Katz, I’ll admit I’ve sometimes wondered if Duchamp was just messing with us and seeing just how far he could go before everyone (including his fans) would go “No. Dude, no.”

Well, obviously. His entire life was pretty much an exercise in messing with people. When asked what he did with his time, he used to tell people he was a “breather,” on the grounds that he did a lot of breathing and was very, very good at it.

I always get this impression when I’ve visited the Tate Modern – as though people wondered through their homes one day, picked up random objects like a toaster, a broken omelette pan or the cat, and said, “Is this art? Yeah, why not”.

I always leave the Tate feeling slightly bemused. And guilty, as though there’s a point I’ve missed there that I would get if only I’d made more effort and been more cultured and shit.

I’m not a very arty person.

There’s a whole story behind the urinal. Would you like to hear it? JK, of course I’m going to tell you anyway.

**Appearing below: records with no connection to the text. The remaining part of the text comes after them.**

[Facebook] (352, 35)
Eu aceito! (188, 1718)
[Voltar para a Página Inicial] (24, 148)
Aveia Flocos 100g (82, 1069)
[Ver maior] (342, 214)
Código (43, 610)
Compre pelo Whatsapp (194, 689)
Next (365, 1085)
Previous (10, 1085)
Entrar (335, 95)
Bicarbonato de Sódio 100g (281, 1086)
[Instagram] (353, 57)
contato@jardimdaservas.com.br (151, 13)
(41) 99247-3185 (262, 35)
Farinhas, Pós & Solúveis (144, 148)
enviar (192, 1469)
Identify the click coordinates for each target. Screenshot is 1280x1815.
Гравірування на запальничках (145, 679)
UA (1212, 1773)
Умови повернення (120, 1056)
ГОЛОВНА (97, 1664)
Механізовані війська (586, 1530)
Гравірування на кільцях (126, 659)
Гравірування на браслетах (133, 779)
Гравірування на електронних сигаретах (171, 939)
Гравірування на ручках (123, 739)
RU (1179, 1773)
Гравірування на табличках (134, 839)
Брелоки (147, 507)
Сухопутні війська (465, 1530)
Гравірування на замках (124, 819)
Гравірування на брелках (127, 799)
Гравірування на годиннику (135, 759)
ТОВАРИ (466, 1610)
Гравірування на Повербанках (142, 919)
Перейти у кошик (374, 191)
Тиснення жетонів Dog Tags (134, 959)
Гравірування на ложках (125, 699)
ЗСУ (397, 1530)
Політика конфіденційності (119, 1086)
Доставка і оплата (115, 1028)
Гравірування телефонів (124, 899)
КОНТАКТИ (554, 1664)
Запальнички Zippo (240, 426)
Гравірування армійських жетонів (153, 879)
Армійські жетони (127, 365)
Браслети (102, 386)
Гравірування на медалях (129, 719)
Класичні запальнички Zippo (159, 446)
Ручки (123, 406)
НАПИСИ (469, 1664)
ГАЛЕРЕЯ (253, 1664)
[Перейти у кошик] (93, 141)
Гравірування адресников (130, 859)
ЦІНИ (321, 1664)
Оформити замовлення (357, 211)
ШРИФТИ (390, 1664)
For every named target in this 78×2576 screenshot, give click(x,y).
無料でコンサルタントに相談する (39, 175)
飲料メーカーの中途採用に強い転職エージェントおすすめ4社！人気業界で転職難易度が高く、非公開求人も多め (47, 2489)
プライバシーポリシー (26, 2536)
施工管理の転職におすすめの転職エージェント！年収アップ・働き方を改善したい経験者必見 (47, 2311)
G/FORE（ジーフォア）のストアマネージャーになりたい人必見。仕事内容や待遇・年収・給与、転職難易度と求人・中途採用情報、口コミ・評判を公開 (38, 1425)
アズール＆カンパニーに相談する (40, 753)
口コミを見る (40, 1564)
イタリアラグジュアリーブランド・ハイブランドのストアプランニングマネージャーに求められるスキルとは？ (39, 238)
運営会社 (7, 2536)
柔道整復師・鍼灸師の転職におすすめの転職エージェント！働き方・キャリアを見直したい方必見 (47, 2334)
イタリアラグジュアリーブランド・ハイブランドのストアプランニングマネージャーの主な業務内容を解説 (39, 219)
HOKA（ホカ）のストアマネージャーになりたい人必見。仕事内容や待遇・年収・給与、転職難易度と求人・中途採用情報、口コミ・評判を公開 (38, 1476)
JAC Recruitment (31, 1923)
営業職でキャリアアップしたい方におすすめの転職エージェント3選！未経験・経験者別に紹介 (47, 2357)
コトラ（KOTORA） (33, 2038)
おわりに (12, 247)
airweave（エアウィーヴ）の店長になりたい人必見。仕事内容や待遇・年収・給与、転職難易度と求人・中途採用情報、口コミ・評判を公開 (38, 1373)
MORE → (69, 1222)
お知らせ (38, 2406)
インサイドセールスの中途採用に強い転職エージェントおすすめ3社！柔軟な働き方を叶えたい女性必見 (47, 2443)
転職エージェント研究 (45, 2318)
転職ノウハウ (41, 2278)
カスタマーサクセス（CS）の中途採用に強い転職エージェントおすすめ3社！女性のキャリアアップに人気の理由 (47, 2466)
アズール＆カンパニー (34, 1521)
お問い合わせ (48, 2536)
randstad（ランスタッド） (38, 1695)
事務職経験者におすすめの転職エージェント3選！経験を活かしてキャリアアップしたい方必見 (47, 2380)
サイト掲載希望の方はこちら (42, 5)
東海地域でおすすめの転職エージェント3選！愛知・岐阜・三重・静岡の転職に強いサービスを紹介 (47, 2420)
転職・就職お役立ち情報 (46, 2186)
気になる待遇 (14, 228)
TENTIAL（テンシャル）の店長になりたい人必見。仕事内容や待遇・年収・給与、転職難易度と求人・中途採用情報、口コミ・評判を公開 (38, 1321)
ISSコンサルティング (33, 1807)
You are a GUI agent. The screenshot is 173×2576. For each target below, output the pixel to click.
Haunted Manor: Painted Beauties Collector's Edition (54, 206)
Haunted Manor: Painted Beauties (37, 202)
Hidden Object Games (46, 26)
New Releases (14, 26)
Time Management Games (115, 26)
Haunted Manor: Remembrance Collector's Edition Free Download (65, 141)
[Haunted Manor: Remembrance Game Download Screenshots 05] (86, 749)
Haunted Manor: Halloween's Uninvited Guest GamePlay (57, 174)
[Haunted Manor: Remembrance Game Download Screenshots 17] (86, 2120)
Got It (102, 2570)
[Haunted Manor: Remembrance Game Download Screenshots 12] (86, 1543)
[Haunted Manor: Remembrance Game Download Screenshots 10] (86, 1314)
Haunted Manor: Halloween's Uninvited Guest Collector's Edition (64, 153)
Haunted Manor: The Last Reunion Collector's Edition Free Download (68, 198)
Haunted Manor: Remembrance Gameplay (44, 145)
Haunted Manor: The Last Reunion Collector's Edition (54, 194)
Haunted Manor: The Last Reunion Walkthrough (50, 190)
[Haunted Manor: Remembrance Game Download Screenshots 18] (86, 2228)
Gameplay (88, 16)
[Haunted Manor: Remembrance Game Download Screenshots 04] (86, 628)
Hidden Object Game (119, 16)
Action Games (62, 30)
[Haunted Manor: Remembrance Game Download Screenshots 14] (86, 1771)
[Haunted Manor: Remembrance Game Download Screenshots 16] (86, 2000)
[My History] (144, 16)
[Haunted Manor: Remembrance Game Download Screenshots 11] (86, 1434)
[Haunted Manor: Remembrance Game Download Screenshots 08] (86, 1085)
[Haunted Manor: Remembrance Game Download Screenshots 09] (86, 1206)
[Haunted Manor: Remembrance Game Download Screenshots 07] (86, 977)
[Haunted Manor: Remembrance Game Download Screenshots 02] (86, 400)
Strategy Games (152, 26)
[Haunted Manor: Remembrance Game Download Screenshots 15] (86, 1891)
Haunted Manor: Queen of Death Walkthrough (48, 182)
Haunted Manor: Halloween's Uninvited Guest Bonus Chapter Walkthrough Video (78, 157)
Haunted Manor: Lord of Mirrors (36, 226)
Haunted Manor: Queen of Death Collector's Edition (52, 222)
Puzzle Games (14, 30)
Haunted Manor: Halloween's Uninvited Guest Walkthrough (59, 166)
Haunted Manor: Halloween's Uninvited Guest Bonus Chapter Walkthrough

So there was this American art society that thought they were super edgy and modern and avant-garde and they held this show that was supposed to be totally open to everyone: Anyone who paid the entry fee could have their work displayed, there were no judges or prizes, and everything was displayed in alphabetical order.

So Duchamp signed a fake name on a urinal and entered it into the show just to see if they’d display it. They didn’t, of course.

This was a lot more clever in 1917 than it is today, since now there are like 10 museums that have copies of that piece.

Misha
Misha
9 years ago

@katz,

When I posted that I was thinking ‘toilet’. And even though I was thinking ‘toilet, that damn toilet installation thing’ I didn’t want to write it, because I was vaguely aware that it is A Thing and therefore must have infinite hidden meanings that everyone knows about and I would make myself look a complete noob.

I am now glad I know about the toilet thing.

Alan Robertshaw
9 years ago

@ Misha

I once got told off at the ICA for walking across an exhibit.

The exhibit was a disco dance floor that they’d installed *on the actual floor*!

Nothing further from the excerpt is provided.